Selected text:
####################

It is reported Chancellor Robert Hemenway is the individual who became suspicious and called for an investigation.
Paul Buskirk, who heads student support services for KU athletes, is one of the athletic department's finest assets, and it is hard to believe he knew or would have allowed a graduate assistant to help the junior college students cheat on their tests to gain admission to KU.
Buskirk has high standards, and it is highly unlikely he would tolerate anything illegal.
KU Athletic Director Lew Perkins has many critics, and he has caused numerous formerly loyal and general alumni and friends to change their thinking about KU, the administration and the athletic department. Some even have changed their plans for fiscal support of the school.
This is likely to continue, given Perkins' manner, but if he indeed is the person inside the athletic department who blew the whistle, cracked down and demanded full compliance with NCAA rules, he is to be thanked and congratulated.
The KU athletic department cheating matter is serious, highly embarrassing and wrong. It is wrong to justify such actions by suggesting other schools are doing the same thing but haven't been caught.
However, consider what Minneapolis Star Tribune reporters recently discovered.

####################

Supplied data:
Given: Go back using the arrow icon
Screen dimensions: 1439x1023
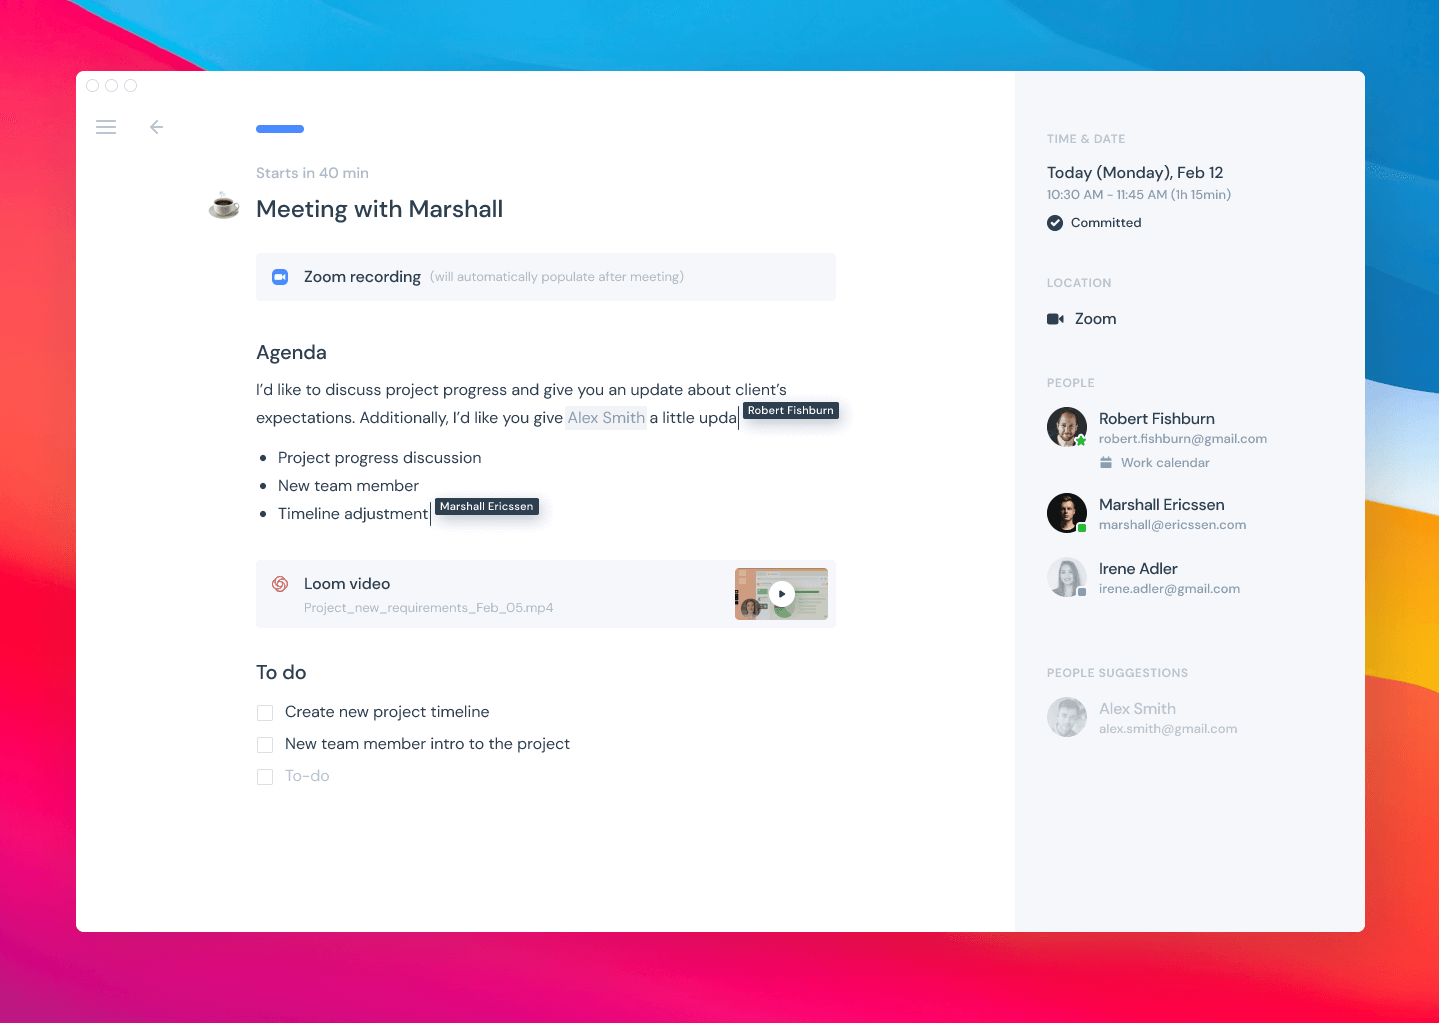Looking at the screenshot, I should click(x=156, y=127).
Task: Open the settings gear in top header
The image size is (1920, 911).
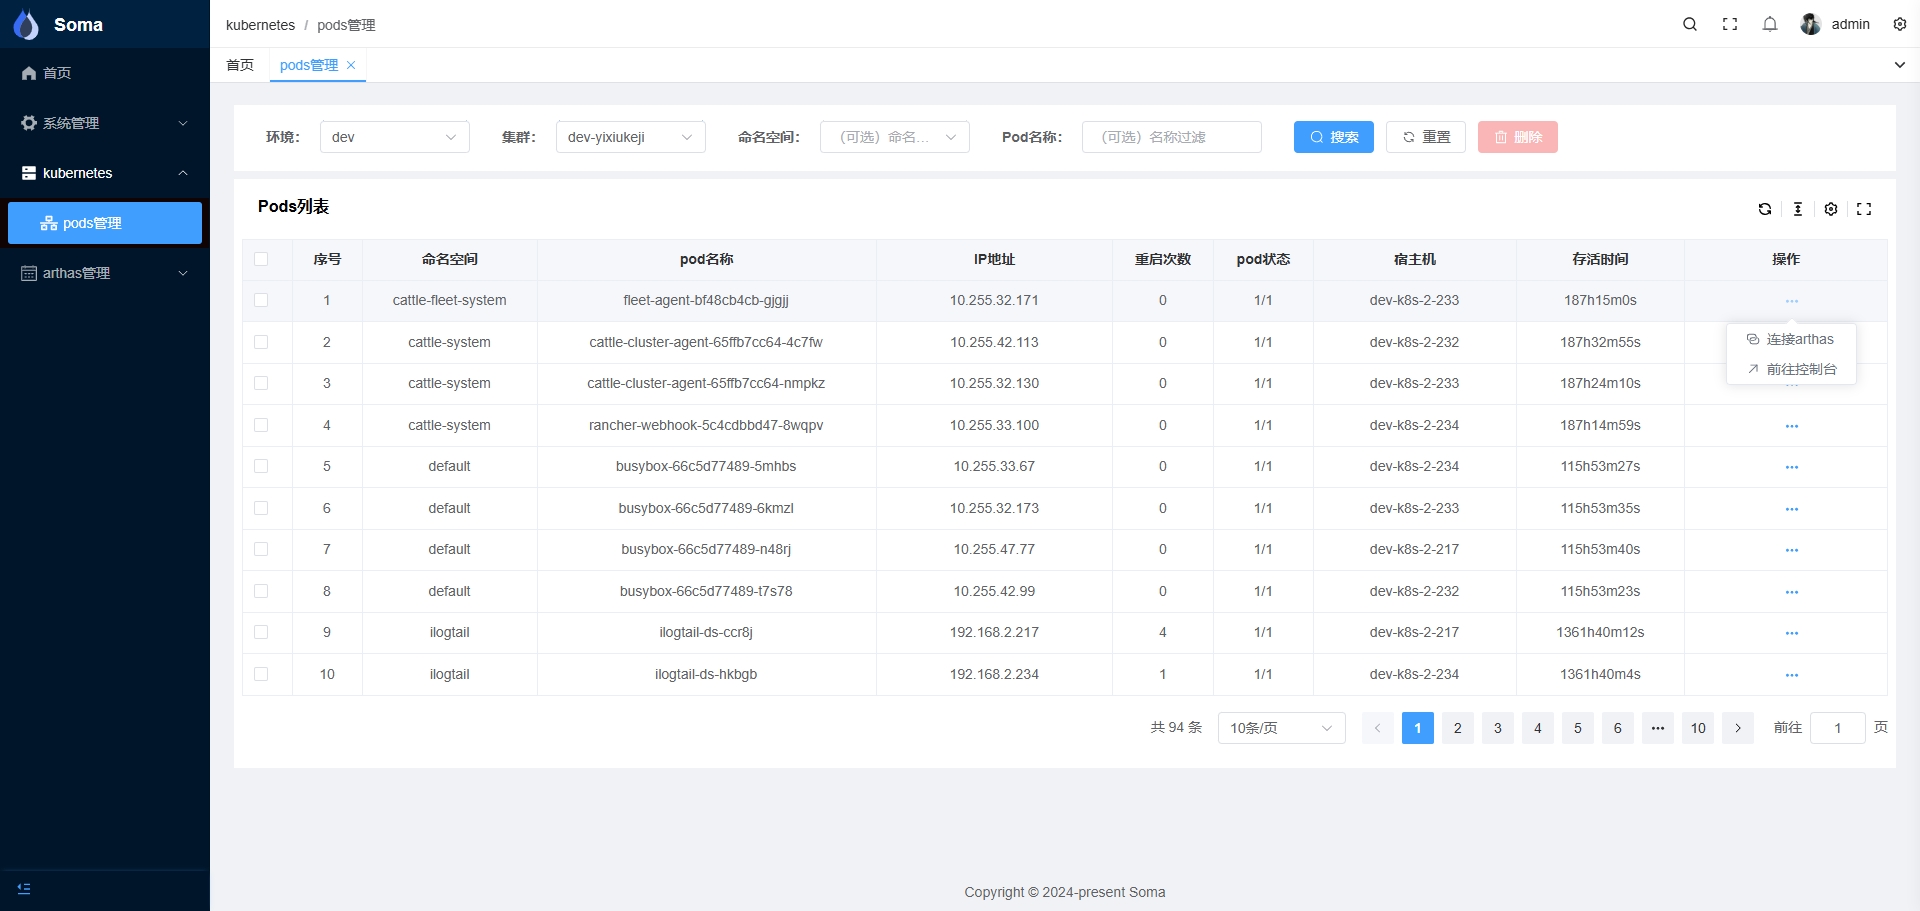Action: pos(1900,24)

####################

Work instruction 1:
Repeat the part of the text on KU athletics starting at "This is likely" and ending at "haven't been caught.".
Work instruction 2:
Answer these questions from the text on KU athletics:
(a) Who is reported to have become suspicious and called for an investigation?
(b) Who heads student support services for KU athletes?
(c) Who is the KU Athletic Director?

Exercise solution 1:
This is likely to continue, given Perkins' manner, but if he indeed is the person inside the athletic department who blew the whistle, cracked down and demanded full compliance with NCAA rules, he is to be thanked and congratulated.
The KU athletic department cheating matter is serious, highly embarrassing and wrong. It is wrong to justify such actions by suggesting other schools are doing the same thing but haven't been caught.

Exercise solution 2:
(a) Chancellor Robert Hemenway
(b) Paul Buskirk
(c) Lew Perkins